# Required task
Can you write out, word for word, every line from the one containing "got married (206, 453)" through the one containing "info@carolinamarti.com (238, 2102)", with both of those lines included?

--- BEGIN Data shown ---

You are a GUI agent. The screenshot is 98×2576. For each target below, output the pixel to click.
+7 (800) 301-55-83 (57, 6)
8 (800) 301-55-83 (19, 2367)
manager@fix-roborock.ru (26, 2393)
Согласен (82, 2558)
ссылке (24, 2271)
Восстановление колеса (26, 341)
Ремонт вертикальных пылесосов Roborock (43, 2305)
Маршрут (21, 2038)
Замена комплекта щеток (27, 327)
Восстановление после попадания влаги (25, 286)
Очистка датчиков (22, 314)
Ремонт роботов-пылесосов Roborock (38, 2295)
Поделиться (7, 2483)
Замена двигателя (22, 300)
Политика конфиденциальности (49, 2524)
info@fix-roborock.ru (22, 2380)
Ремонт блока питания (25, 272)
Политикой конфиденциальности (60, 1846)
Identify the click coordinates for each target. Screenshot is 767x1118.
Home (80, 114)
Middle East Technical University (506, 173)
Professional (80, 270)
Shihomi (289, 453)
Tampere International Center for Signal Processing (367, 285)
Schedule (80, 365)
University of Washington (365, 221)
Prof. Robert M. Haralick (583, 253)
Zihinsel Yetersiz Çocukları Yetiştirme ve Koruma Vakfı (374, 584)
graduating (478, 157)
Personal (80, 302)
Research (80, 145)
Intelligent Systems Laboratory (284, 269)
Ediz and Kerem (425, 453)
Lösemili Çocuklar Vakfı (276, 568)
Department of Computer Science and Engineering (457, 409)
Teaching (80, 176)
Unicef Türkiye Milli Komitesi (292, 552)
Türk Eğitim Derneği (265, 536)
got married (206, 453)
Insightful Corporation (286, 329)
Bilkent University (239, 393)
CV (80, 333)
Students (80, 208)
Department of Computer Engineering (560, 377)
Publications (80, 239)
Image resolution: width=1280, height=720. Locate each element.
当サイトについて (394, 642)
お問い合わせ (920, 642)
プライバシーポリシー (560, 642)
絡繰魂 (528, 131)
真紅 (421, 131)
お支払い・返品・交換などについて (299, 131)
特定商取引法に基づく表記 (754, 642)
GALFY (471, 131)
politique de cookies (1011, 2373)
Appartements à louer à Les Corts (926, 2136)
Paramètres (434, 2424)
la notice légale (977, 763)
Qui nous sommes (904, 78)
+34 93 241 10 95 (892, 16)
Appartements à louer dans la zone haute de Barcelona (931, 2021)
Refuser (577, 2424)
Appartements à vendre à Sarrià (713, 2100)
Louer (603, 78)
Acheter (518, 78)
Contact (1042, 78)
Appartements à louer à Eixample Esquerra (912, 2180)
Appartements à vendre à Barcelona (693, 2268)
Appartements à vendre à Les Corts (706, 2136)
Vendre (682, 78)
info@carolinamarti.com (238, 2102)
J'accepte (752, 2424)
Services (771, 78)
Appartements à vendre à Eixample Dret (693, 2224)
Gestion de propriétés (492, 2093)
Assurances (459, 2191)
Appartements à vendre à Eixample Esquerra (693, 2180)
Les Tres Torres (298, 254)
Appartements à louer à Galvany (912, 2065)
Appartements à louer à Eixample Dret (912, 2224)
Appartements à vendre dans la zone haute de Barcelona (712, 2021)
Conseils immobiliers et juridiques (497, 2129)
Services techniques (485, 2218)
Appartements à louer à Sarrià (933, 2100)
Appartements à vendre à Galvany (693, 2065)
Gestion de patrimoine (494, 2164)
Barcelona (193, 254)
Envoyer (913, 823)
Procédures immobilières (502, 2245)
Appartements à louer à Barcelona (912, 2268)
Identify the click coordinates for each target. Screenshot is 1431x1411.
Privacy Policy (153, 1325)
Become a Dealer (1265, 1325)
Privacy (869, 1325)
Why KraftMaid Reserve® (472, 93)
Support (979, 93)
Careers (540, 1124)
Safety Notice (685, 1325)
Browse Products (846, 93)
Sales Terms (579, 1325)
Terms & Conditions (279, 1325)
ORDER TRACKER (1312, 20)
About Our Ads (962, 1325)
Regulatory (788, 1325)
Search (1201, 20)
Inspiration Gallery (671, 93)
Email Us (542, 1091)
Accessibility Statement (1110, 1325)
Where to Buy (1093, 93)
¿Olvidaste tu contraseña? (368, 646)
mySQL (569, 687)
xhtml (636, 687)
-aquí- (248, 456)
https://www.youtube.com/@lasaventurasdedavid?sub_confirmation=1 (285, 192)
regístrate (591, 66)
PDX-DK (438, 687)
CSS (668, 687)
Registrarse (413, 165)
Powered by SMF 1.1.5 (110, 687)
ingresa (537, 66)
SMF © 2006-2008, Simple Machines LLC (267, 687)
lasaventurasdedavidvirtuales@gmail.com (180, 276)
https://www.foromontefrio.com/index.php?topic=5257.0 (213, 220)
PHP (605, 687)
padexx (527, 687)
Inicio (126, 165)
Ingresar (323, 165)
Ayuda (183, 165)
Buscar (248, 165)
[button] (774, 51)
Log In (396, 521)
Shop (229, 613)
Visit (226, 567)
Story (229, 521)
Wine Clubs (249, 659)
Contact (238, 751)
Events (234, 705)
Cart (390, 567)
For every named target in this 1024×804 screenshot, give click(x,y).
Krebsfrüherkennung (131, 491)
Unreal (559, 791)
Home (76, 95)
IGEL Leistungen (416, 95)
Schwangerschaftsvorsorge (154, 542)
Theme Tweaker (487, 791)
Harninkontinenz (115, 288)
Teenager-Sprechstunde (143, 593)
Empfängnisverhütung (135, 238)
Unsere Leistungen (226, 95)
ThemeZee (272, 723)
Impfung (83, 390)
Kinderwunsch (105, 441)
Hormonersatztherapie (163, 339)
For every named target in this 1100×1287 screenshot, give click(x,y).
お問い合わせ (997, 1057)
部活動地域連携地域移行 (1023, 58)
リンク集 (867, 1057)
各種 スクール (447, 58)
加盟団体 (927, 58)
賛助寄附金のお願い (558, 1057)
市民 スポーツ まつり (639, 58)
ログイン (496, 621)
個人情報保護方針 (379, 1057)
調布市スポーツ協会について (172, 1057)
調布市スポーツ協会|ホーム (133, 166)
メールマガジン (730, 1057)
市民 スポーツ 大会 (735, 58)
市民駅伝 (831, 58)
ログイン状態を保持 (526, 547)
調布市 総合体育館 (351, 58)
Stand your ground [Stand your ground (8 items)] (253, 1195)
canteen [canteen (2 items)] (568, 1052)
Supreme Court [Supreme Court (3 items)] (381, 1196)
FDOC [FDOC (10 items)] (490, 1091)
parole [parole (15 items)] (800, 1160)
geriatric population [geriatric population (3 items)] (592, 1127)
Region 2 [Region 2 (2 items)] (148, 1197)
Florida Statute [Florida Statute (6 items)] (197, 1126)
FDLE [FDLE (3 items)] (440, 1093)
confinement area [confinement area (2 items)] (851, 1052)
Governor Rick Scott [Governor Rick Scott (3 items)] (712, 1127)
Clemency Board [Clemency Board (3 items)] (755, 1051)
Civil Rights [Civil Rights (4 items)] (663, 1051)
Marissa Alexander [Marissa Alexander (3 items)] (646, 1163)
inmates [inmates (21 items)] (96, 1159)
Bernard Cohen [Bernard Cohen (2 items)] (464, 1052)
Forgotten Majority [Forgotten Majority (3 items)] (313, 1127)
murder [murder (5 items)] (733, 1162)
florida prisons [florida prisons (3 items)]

--- END Data shown ---

# Problem solution
got married (206, 453)
Insightful Corporation (286, 329)
Bilkent University (239, 393)
CV (80, 333)
Students (80, 208)
Department of Computer Engineering (560, 377)
Publications (80, 239)
Image resolution: width=1280, height=720. Locate each element.
当サイトについて (394, 642)
お問い合わせ (920, 642)
プライバシーポリシー (560, 642)
絡繰魂 (528, 131)
真紅 (421, 131)
お支払い・返品・交換などについて (299, 131)
特定商取引法に基づく表記 (754, 642)
GALFY (471, 131)
politique de cookies (1011, 2373)
Appartements à louer à Les Corts (926, 2136)
Paramètres (434, 2424)
la notice légale (977, 763)
Qui nous sommes (904, 78)
+34 93 241 10 95 (892, 16)
Appartements à louer dans la zone haute de Barcelona (931, 2021)
Refuser (577, 2424)
Appartements à vendre à Sarrià (713, 2100)
Louer (603, 78)
Acheter (518, 78)
Contact (1042, 78)
Appartements à louer à Eixample Esquerra (912, 2180)
Appartements à vendre à Barcelona (693, 2268)
Appartements à vendre à Les Corts (706, 2136)
Vendre (682, 78)
info@carolinamarti.com (238, 2102)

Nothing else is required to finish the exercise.